肾损伤的诊断一般根据创伤的历史、临床症状与体征,结合尿化验及造影检查即可确定。多数病例根据受伤部位和血尿就可做出诊断。如有腹腔脏器合并损伤,应注意不要忽略肾损伤。

在肾损伤的诊断中不仅需确定有无损伤,并需了解损伤程度,对侧肾的情况及伤肾的发展趋势等。若诊断确有困难,则考虑行泌尿系统特殊检查。

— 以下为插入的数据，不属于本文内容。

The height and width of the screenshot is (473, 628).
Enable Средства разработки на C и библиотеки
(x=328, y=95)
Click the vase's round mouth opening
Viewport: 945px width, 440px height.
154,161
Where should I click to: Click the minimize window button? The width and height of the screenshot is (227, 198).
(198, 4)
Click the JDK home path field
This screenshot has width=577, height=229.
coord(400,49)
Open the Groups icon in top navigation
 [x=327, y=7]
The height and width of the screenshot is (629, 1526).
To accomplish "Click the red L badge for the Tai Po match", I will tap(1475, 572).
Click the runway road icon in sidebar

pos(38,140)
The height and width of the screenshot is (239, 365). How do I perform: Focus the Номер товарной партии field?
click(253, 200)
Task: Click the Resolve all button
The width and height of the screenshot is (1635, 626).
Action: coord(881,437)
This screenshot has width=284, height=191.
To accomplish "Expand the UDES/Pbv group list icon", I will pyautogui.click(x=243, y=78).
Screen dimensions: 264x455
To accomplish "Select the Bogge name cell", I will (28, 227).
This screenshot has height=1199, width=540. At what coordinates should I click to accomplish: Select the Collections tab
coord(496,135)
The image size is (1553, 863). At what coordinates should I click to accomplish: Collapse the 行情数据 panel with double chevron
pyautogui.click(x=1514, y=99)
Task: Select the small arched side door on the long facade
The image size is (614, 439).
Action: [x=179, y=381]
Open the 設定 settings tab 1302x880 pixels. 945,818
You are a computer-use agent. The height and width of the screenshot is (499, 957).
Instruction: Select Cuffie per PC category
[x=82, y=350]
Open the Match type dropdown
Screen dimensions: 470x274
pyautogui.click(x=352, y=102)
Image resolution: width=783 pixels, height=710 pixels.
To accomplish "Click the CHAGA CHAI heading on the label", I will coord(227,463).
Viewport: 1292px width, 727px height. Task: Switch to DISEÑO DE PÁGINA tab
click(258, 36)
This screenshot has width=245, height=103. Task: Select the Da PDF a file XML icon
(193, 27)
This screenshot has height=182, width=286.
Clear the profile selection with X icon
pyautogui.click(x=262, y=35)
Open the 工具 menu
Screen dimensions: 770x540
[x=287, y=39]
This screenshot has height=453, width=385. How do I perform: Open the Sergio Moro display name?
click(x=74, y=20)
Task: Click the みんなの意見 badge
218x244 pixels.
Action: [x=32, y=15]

X线检查对肾损伤的诊断有时极为重要,它包括腹部平片、排泄性尿路造影、逆行尿路造影、动脉造影及CT检查。腹部平片可见肾阴影增大,腰大肌影消失,脊柱弯向伤侧等。这些都是肾周围出血或尿外渗的征象。排泄性尿路造影(IVU),轻度肾挫伤可无任何表现,随着伤势加重,可表现肾盏变形,肾实质内不规则阴影,甚至伤肾不显影。多年来IVU为诊断腹部钝性损伤有无泌尿系合并伤的重要手段。对所有疑为肾损伤者均应予早期施行,不仅能显示损伤的范围,也可帮助了解对侧肾脏的功能是否正常,同时可以发现原来存在的病变。但由于创伤后影响检查操作的进行,有时肾脏分泌功能因严重损伤而减退或轻微外伤可能造成肾脏功能完全抑制或只排出少量造影剂,显影往往不够满意。为了提高准确性,采用大剂量静脉滴注肾盂造影加断层摄影,其正确诊断率可达60%~85%。膀胱镜检查及逆行尿路造影术虽能了解膀胱、输尿管情况及肾损伤程度,但可能造成继发感染并加重伤员的痛苦,故对严重外伤病人应慎重施行。肾动脉造影片上肾实质和肾血管完整性的异常变化,所提供的解剖学估计,如肾蒂损伤、肾内血管破裂或栓塞、肾内动静脉瘘、肾实质裂伤和包膜下血肿等,非其他检查法所能得到,此已为多数文献所确认。当然,无需对每个肾损伤病人施行这种检查。我们认为,如果大剂量静脉尿路造影显示输尿管、肾盂、肾盏严重痉挛,以及肾实质或排泄系统轮廓紊乱,包括肾影增大,不显影或造影剂外溢、肾盏分节或扭曲变形等,同时临床有严重出血表现者应考虑施行肾动脉造影,以指导临床治疗。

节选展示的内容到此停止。